#### Source records:
--------

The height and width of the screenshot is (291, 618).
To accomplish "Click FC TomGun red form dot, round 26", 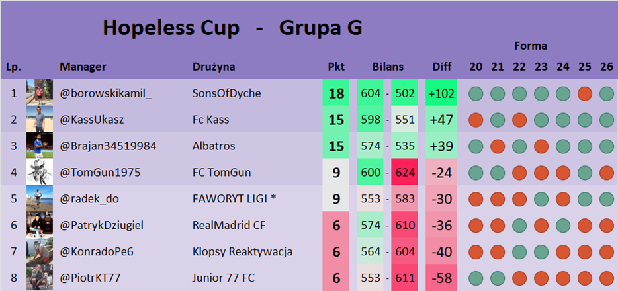I will coord(607,173).
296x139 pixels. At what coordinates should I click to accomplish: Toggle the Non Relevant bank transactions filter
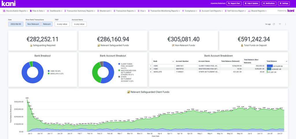click(33, 24)
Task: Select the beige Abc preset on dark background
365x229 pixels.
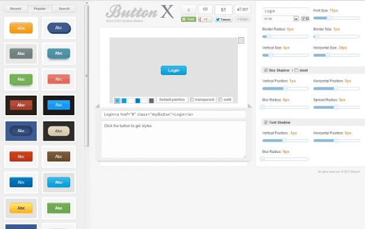Action: pos(59,131)
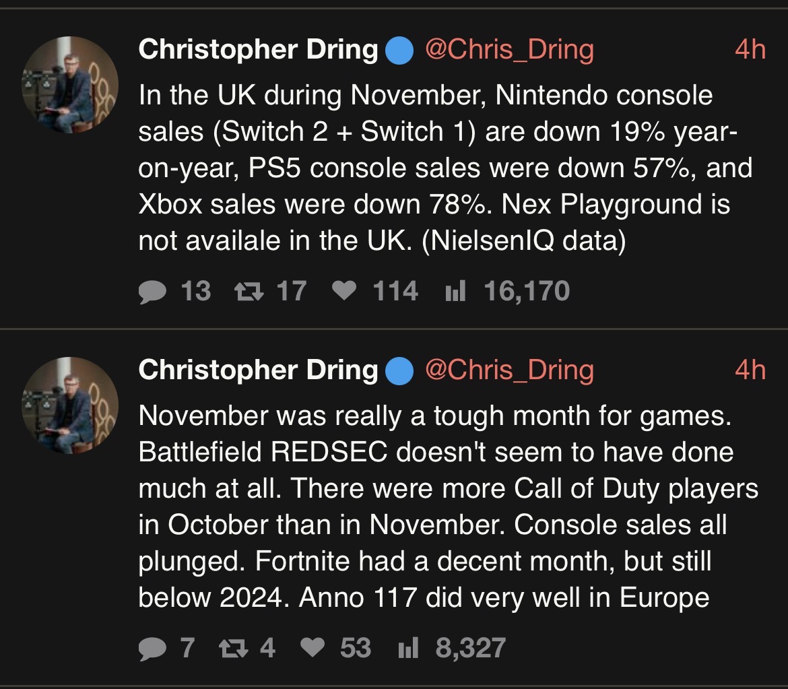Open Christopher Dring's name on the Call of Duty tweet
The width and height of the screenshot is (788, 689).
258,370
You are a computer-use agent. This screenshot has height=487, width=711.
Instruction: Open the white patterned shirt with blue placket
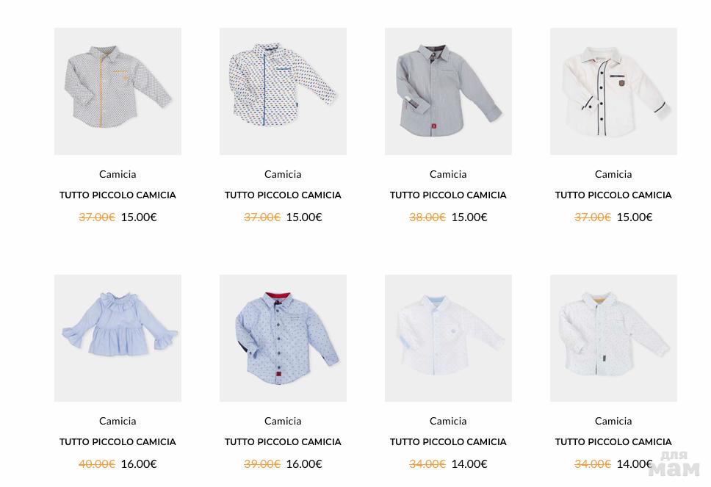click(283, 91)
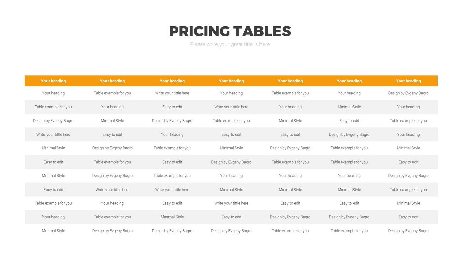Click "Table example for you" in fourth column
The width and height of the screenshot is (460, 259).
[231, 121]
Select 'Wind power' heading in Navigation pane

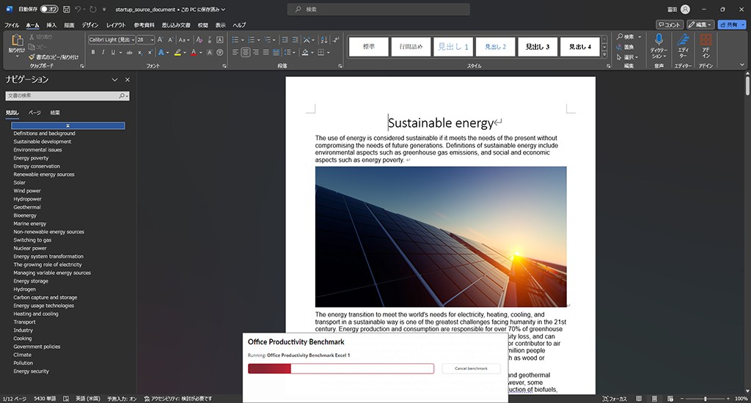pyautogui.click(x=27, y=191)
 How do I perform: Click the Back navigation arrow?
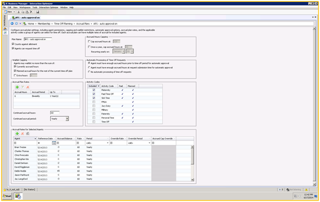tap(12, 23)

--------

#### WHAT YOU SHOULD DO:
From the line containing "Select 'Wind power'" to the end of the data above, give those lines again verbatim, with both endpoints included and no images.

#### ANSWER AREA:
Select 'Wind power' heading in Navigation pane

pyautogui.click(x=27, y=191)
 How do I perform: Click the Back navigation arrow?
tap(12, 23)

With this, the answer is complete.